◆ TASK DESCRIPTION ◆
Rewrite every line from the one containing "Where should I" through the one containing "(x=495, y=646)", both included, requests and all. Offset each coordinate in the answers by -97.

◆ EXERCISE MATERIALS ◆
************

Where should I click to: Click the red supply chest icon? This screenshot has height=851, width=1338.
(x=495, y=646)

************

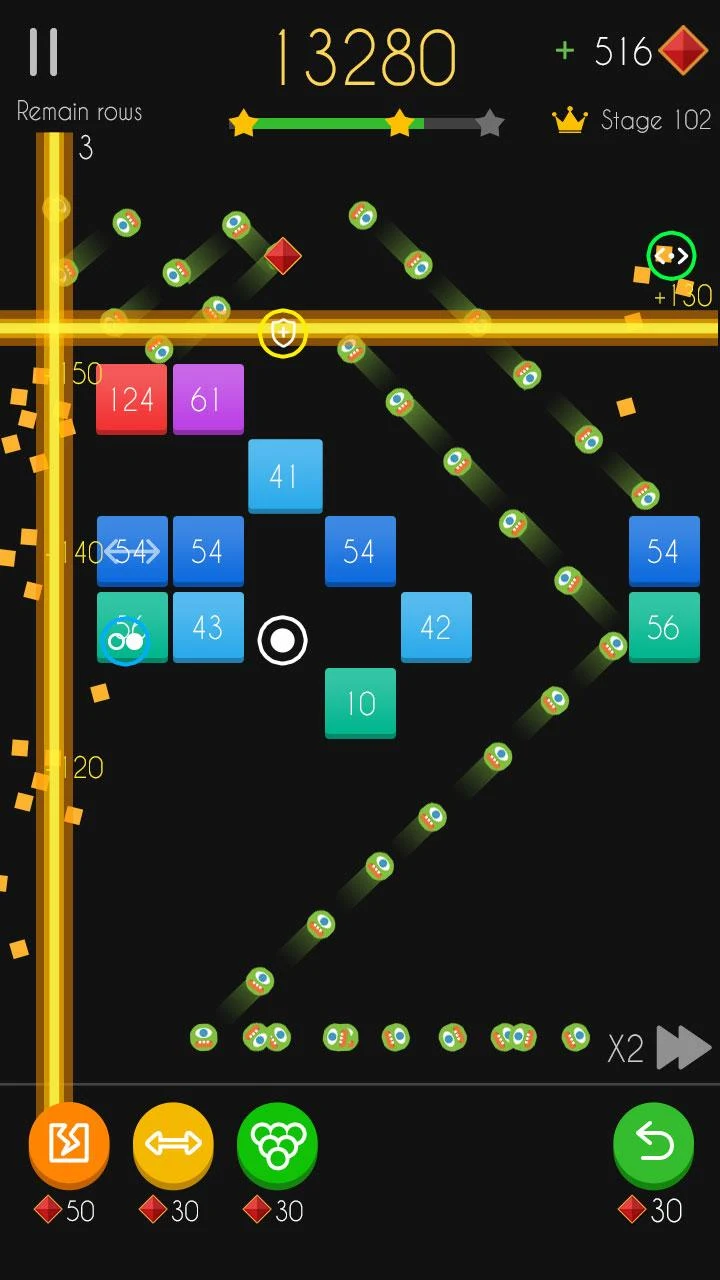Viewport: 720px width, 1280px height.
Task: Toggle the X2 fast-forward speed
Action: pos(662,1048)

************

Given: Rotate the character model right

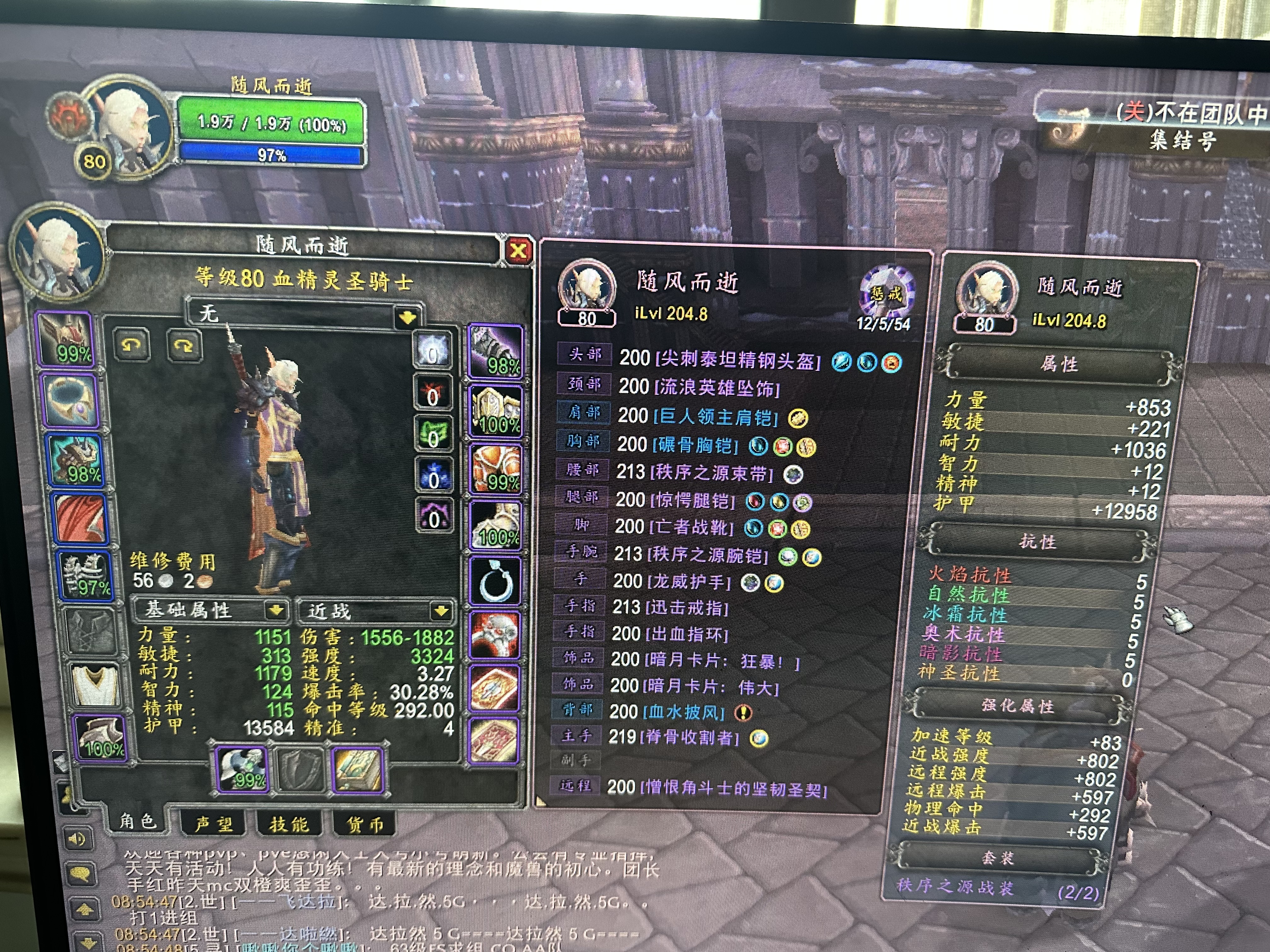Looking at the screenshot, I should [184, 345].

************

◆ FINISHED EXERCISE ◆
Where should I click to: Click the red supply chest icon? This screenshot has height=851, width=1338.
(x=398, y=549)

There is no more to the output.